Village halls are an interesting case with the following characteristics:
- high level of community engagement
- usually a low power usage during daytimes when peak generation occurs
- often have a car park used for various purposes
The low power usage means these are not a typically advantageous case for solar. However, EV charging may be quite a critical element in the viability of an installation.
Not many villages are curently well provided with EV charge points and the confidence of publicly available charge points can help increase uptake of EVs. People without their own solar systems or economical source of electricity are likely to pay from 30p-60p per kwh for charging, which means or £30-60 to fully charge a high-range EV.
Lets look at a costs and benefits illustration for solar on a community building like a village hall:
- 20kw installation requiring 120 m2 of suitably oriented roofspace (or car park canopy).
- Expected capital cost around £20,000 and generating around 20,000kwh pa
- Energy usage pattern (assumed) results in only 20% onsite usage when no storage or EC charging provided.
- Payback time assuming power import (ie utility bill) price of 25p per kwh, export (sale back to grid) price of 5p per kwh and maintenance costs of 2% pa. 14 years (11 years for 8p per kwh export price)
(Note: throughout this article we are using simple cash payback measures to compare scenarios, not discounted cash flow or interest-adjusted cashflows that make an investment case.)
Suppose now we consider the economics of adding EV charging with a 22kw / 3 x 7kw charge points, at this stage with no battery storage. Capital costs of this addition are likely to come in at around £4000 including the relevant construction for a public facility. We have to make various assumptions about uptake and usage, but also remember that we can use variable pricing to encourage the village residents to get the best of the low cost power during peak solar generation times.
- EV charger use modelled as 3-hour 7kW topup charges for simplicity: all three 7kw points used on average 1.5 x per day at weekends and 1 x per day on weekdays. Total power requirement is 26,400 kwh.
- Based on seasonal and diurnal generation patterns we make the resaoned assumption of 30% of this being solar generated, which has a marginal opportunity cost of 5p per kwh (as the alternative is low-priced sale to the grid). Around 8000kwh of solar power would be used for charging and the remaining 18,400kwh is purchased from the local supplier at our import price of 25p per kwh.
- Lets say that we set pricing of solar power at 20p per kwh and bought-in power at cost price of 25p (i.e. revenue-neutral for the puchased power.) The effect of selling some solar power is then a revenue increase of 8000 x 15p or £1200 pa. Assuming we can only now get 15% of our solar used in the village hall, this brings our payback time for the larger investment down to: £24,000 / (£750 hall savings + £450 grid sale + £1600 total EV sales) = 8.5 years. (Adding 10p to those selling prices, if viable, would add a further £2,640 of revenue and bring the payback time down to around 5 years.)

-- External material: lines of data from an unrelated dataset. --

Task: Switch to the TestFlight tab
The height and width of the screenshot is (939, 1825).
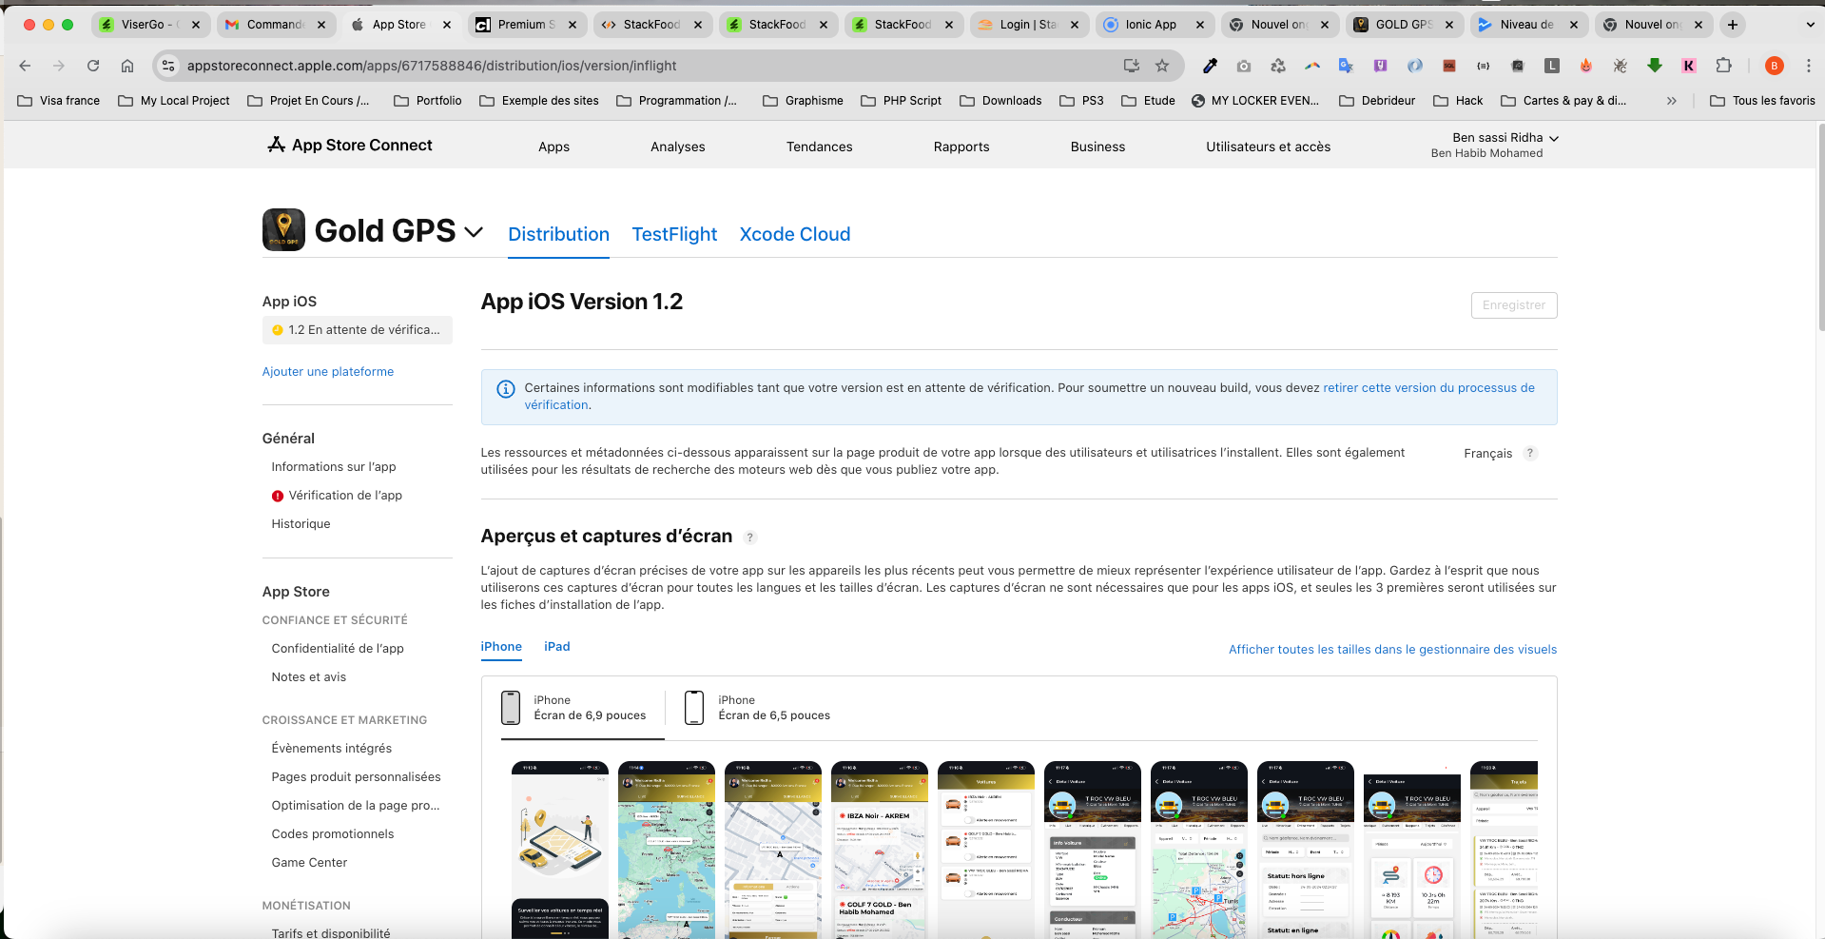Action: [674, 234]
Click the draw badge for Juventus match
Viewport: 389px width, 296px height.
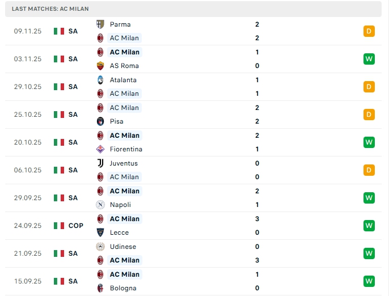click(x=369, y=170)
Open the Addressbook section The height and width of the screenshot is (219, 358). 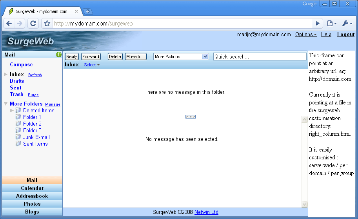pos(32,196)
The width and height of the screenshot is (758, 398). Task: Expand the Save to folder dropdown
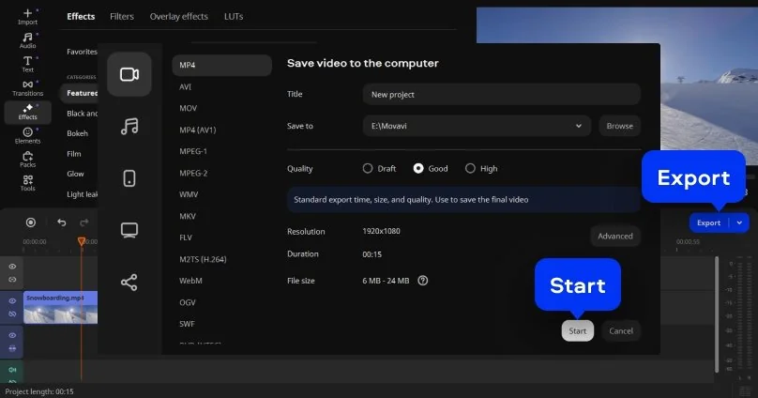click(580, 126)
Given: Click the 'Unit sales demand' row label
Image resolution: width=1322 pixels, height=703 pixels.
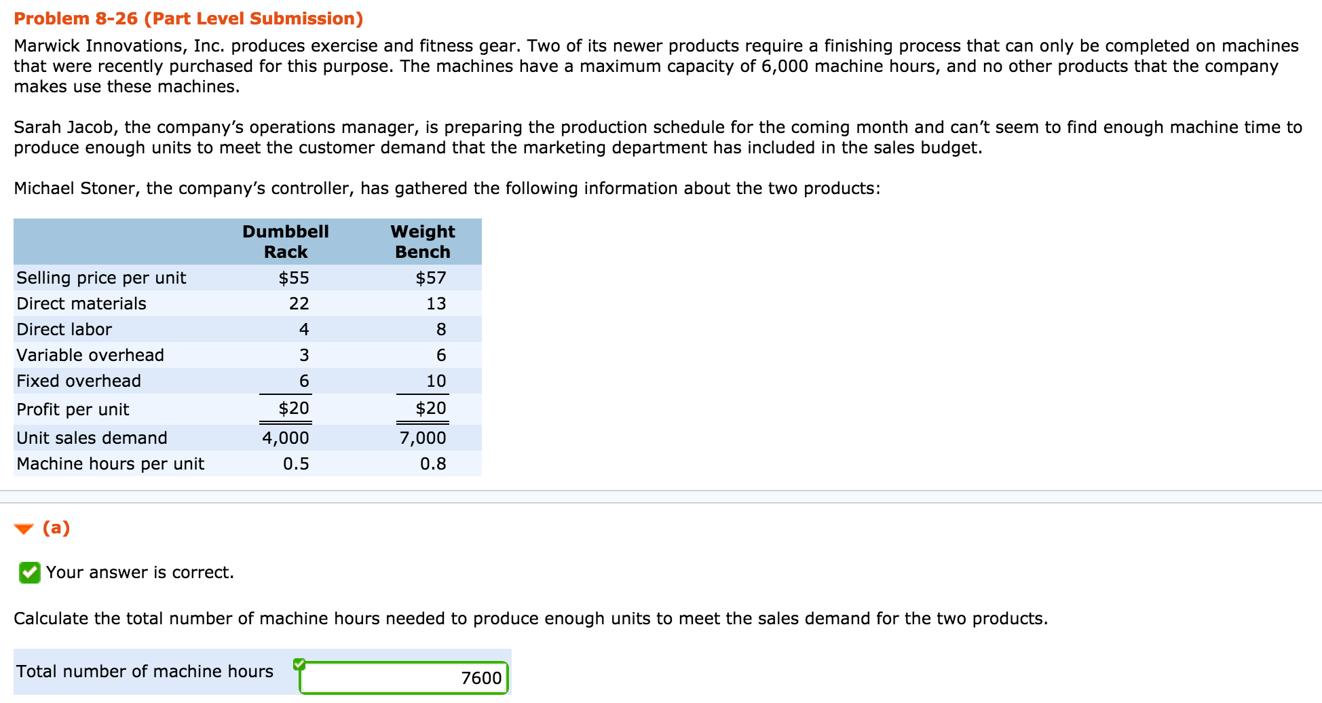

An 8.5 year payback for a community benefit investment is not a bad figure, and that is without adding in non-financial aspects such as facilitating EV uptake, the amenity value for guest parking and other things.
Adding battery storage is something else to be considered. While it does little for the winter scarcity of solar resource, if there is strong demand from the hall or EV chargers in the evening then might it be possible to achieve economic viability ?
Let’s make an estimation of how adding storage might change the scenario, based on a capital cost of £500 per kwh for the battery installation. As ever, we need to make a number of sensible assumptions, as there are a million possible usage patterns, so lets focus on the availability of evening power allowing more hall demand to be met due to evening light and cooking requirements, and some longer overnight EV charges during high-generation season.
- 40kwh battery installation would cost £20,000 – a pretty large amount, but probably a good size to model as it makes a reasonable impact by allowing a single 40kwh EV overnight charge or power say 5 hours of hall usage at 5kw of light and cooking applicances with a residual 15kwh of overnight EV charging.
- Note that this extra usage of solar only occurs under certain conditions: where there is excess solar generation not already consumed. This will be mainly during the season where solar generation peaks in the 3-4 brightest months. So if on 100 days where we have solar output at 20kw for more than 8 hours we manage to move a further 40kwh per day (2 hours full capacity generation) from grid sale to higher margin use (displacing purchases or EV charging) then at the best assumptions we gain £800 pa from this (4000 x 20p). That is a 25 year payback on the battery !
- Of course there are many more possible scenarios. If we are displacing 2022/3 power at prices of 30 and 40p per kwh then the equation gets more favourable. If evening EV charging is the most important thing to people in the village and home charging installation is difficult, the value placed on a kwh of charge might be higher than 25p anyway.
- Clearly though, at current prices, the batteries are the least atrractive investment of the options considered.
All figures in this calculation are rough estimates and ESD wll be grateful for any feedback if you think the figures can be refined, but hopefully this is a helpful guide to fast-forward thinking about a possible installation.